(EXCERPTED RECORDS begins)

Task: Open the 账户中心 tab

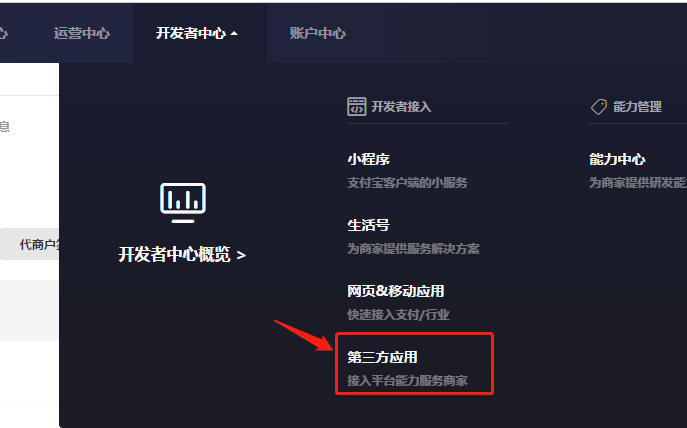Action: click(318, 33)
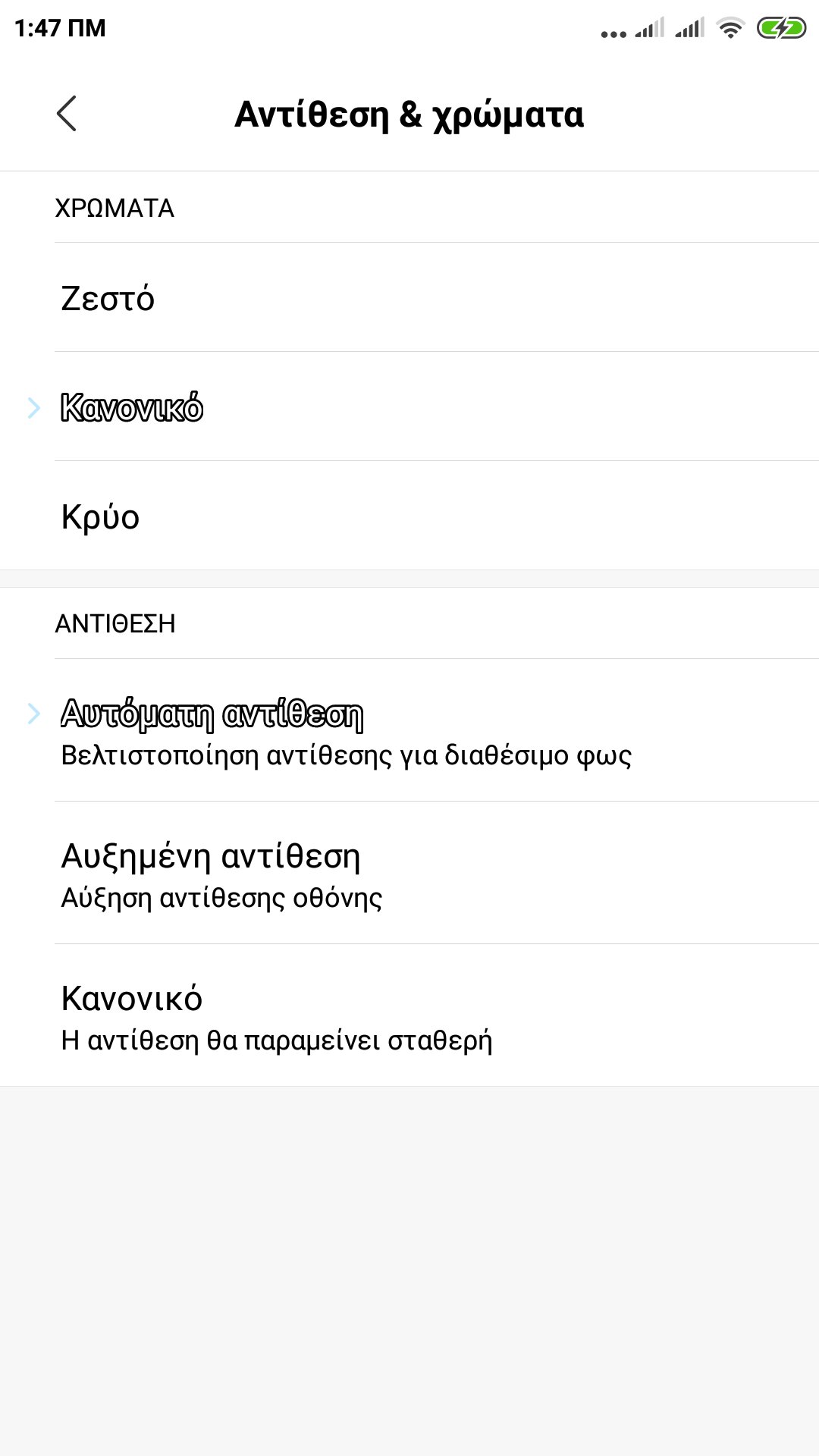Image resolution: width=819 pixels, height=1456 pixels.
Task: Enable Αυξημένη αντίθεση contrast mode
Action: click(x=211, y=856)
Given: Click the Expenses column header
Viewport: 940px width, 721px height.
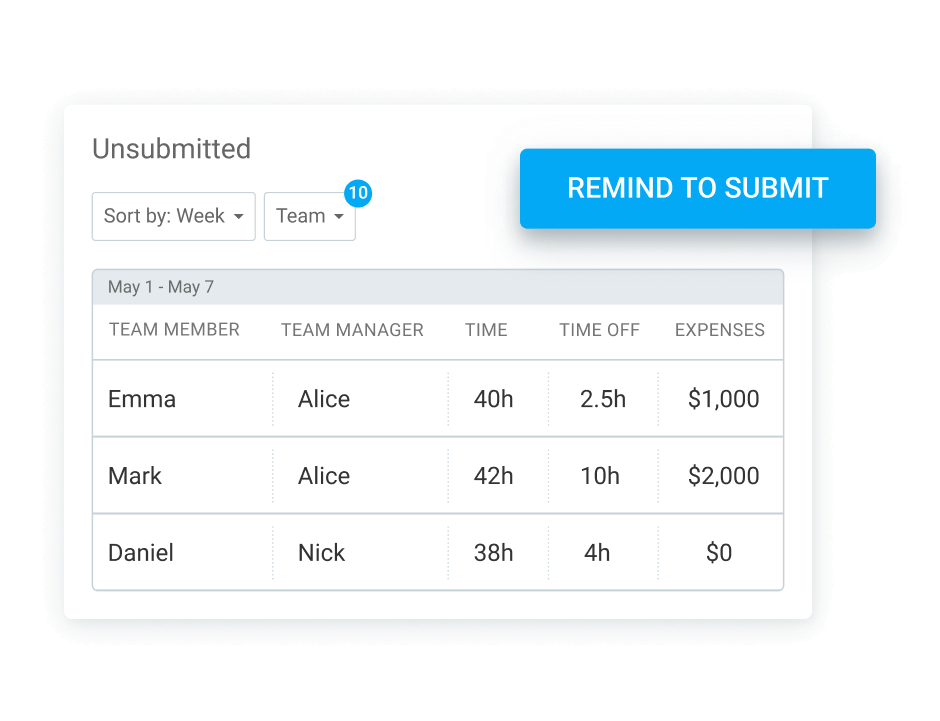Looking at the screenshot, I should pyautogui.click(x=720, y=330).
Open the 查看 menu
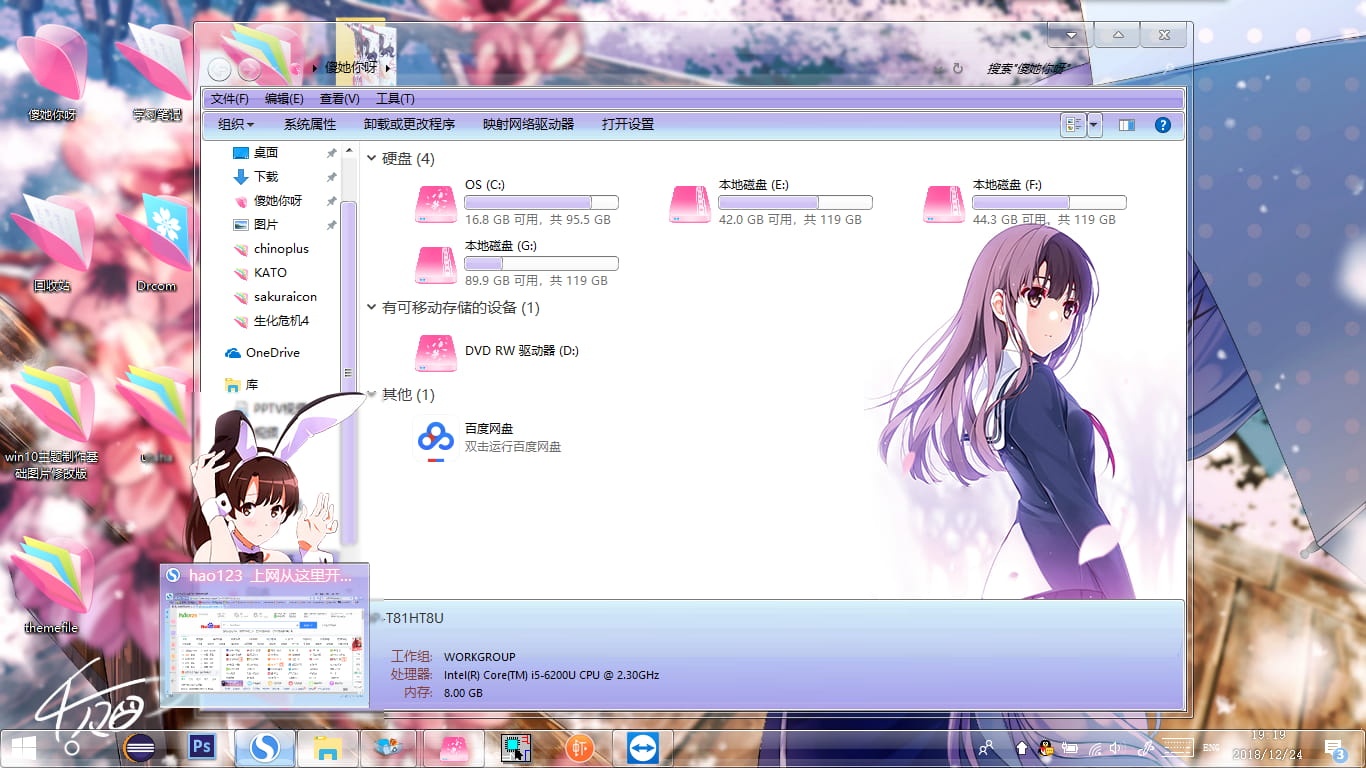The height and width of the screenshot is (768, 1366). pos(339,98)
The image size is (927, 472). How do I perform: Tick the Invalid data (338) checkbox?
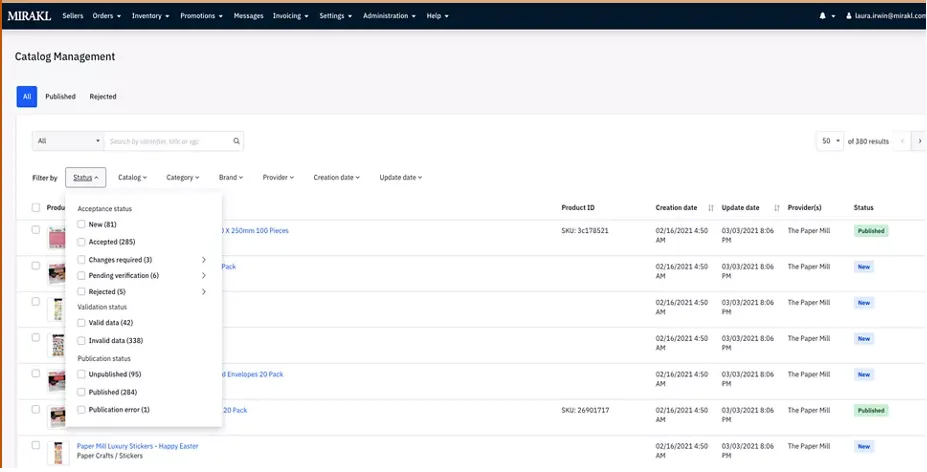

(EXCERPTED RECORDS ends)

Drop the pictures; repeat each entry above exactly.

Task: Open the 账户中心 tab

Action: click(318, 33)
Image resolution: width=819 pixels, height=1456 pixels.
Task: Enable Αυξημένη αντίθεση contrast mode
Action: click(x=211, y=856)
Given: Click the Expenses column header
Viewport: 940px width, 721px height.
Looking at the screenshot, I should pyautogui.click(x=720, y=330).
Open the 查看 menu
The height and width of the screenshot is (768, 1366). pos(339,98)
The image size is (927, 472). How do I perform: Tick the Invalid data (338) checkbox?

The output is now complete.